Tuesday, April 18, 2006

. . . but gravity always wins

I think it's hard to remember a time when Radiohead wasn't a groundbreaking band. Well, upon viewing the (relatively) recently released DVD of a live set from May 1994, a lot of memories and thoughts came rolling in.

For a brief moment, forget about OK Computer, the career-defining album the band released in 1997. Back in '93 and '94, they could have very well been perceived as a grunge knockoff from the same school that Bush came from. They had an enormous-selling single called "Creep," a song that seemed to bottle all of the things perceived as stereotypical grunge. With its mopey, self-deprecating lyrics and soft to blaring dynamics along with an accompanying video featuring a singer with bleach-blonde hair looking like he's asleep at the microphone, Radiohead seemed to fit perfectly with the times. Yet the band was more than just their grungey contemporaries: they put out a stellar second album that put them in another place way far away from anyone else. Since then, a number of acts have taken their lead, but before that happened, Radiohead really had nothing to lose or gain by playing the London Astoria in May 1994.
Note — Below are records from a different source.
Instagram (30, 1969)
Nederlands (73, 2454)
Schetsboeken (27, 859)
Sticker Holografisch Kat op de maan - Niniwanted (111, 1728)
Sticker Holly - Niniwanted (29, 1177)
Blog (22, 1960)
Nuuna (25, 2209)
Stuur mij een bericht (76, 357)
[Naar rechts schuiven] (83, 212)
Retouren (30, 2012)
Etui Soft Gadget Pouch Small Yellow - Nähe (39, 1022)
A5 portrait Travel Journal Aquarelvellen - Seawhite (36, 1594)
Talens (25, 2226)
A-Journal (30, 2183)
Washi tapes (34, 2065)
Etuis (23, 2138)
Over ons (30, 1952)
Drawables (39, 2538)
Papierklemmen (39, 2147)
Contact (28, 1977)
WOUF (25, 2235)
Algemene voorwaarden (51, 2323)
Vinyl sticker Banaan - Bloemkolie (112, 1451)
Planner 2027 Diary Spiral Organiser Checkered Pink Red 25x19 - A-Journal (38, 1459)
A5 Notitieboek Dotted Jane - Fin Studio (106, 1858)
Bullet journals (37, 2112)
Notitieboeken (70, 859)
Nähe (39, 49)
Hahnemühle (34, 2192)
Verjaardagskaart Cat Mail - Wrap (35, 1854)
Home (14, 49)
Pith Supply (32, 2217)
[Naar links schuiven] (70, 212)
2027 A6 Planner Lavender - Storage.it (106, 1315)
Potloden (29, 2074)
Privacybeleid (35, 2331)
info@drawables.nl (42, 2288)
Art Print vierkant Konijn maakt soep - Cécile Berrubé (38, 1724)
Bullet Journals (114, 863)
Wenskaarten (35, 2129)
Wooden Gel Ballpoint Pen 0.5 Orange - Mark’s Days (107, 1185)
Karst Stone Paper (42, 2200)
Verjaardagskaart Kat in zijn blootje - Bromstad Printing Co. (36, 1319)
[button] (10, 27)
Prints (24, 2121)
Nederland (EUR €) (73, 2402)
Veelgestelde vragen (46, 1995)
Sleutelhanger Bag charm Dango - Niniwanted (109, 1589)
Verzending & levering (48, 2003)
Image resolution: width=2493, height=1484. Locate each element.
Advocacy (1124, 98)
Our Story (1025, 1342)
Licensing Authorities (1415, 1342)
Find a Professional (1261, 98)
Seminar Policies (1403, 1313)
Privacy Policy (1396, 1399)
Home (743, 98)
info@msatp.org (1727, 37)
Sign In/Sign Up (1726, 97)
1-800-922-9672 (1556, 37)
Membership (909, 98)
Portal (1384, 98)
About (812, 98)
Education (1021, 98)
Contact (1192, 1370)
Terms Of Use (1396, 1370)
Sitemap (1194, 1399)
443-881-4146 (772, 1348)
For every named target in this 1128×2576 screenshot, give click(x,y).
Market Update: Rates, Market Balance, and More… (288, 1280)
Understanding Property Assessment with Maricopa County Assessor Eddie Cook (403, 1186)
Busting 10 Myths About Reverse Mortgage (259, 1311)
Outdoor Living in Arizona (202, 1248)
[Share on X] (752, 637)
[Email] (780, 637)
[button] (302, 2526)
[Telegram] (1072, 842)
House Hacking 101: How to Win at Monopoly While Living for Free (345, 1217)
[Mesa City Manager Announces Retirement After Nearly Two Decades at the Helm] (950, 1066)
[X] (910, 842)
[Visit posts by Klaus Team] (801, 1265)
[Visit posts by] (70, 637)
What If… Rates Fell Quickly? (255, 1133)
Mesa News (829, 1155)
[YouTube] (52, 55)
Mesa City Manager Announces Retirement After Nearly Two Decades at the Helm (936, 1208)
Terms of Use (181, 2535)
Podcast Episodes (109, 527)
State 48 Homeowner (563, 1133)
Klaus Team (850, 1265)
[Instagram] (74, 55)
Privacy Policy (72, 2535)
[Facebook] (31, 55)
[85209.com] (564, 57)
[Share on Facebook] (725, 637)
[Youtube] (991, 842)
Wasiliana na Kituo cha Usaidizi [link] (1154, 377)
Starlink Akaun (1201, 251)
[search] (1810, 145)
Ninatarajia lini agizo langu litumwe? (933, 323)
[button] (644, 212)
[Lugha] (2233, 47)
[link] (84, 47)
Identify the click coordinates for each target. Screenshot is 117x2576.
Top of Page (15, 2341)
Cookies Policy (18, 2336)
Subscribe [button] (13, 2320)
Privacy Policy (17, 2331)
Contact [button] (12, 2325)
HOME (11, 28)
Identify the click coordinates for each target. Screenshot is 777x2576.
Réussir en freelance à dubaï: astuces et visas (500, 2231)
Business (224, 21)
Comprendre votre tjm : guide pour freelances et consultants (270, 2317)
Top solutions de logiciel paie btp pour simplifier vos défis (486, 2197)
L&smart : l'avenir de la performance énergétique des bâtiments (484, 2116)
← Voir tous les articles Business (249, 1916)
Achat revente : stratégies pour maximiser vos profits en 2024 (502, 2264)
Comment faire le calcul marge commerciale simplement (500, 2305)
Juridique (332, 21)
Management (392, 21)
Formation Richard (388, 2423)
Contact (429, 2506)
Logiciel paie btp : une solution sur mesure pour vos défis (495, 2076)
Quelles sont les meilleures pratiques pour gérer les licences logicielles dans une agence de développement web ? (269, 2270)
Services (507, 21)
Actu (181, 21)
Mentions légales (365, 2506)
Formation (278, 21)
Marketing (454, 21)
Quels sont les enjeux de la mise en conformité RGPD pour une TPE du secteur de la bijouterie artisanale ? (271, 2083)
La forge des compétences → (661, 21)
The Astoria London Live features Radiohead presenting soon-to-be classics (aka, songs from the sophomore album The Bends) and songs that they would rarely play live ever again (aka, songs from their debut album, Pablo Honey). The set is surprisingly top-heavy with songs from The Bends along with highlights from Pablo Honey. Since The Bends had yet to be completed, a few arrangements on songs are different. Hearing the drums kick in halfway through the first verse of "Fake Plastic Trees" and hearing a cold intro to "Black Star" are very subtle differences than their recorded versions, but I thought this was a cool little alternate look at these songs.

Once The Bends was released, it surprised a lot of people, including myself. Here was the "Creep" band making something a little more tuneful and incredibly more mature than anything else out there. I was slow in being convinced, but when I saw Radiohead open for R.E.M. in late-'95, I was pretty blown away. I may have my memories off, but I vividly remember when a lot of mainstream rock critics were declaring "rock is dead" in 1996 and 1997. For every one Radiohead, there was about fifteen grunge placeholders (like Seven Mary Three and Silverchair). Plus, there was some overcrowding in the world of British imports (a certain band called Oasis comes to mind). The thought to make was easy: guitar rock was dead in the US mainstream and something new had to come. Eyes were on electronic-based music from England as the next big thing.

Well, despite the Prodigy and the Chemical Brothers having hit records, electronica was not the next big thing. The album that turned so many heads (and I believe shut up a number of "rock is dead" critics) was Radiohead's OK Computer. I'm still amazed at how far a band went from Pablo Honey to The Bends to OK Computer in just four years. The sad thing is, judging solely on Billboard singles charts, Radiohead is sometimes seen as a one-hit wonder. Nevermind all the times that MTV and M2 played "High and Dry," "Paranoid Android" and "Karma Police" back in their day, the only single of their's to cross over into the mainstream was "Creep." That's truly a shame, but I think the same could be done to Pink Floyd. A couple of their songs ("Money" and "Another Brick in the Wall Part II") ranked high on the charts, they weren't like Diana Ross & the Supremes with a string of number one hit singles.

Maybe I'm comparing Jupiter to Pluto here, but Radiohead is one of those bands that really gave us grunge fans something to really sink out teeth in with as we started college. I still think highly of Radiohead, especially The Bends and OK Computer, and there isn't a doubt in my mind that the band will be held in high regard as Led Zeppelin and Pink Floyd someday in the future. Just by watching The Astoria London Live made me realize that this stuff doesn't happen overnight.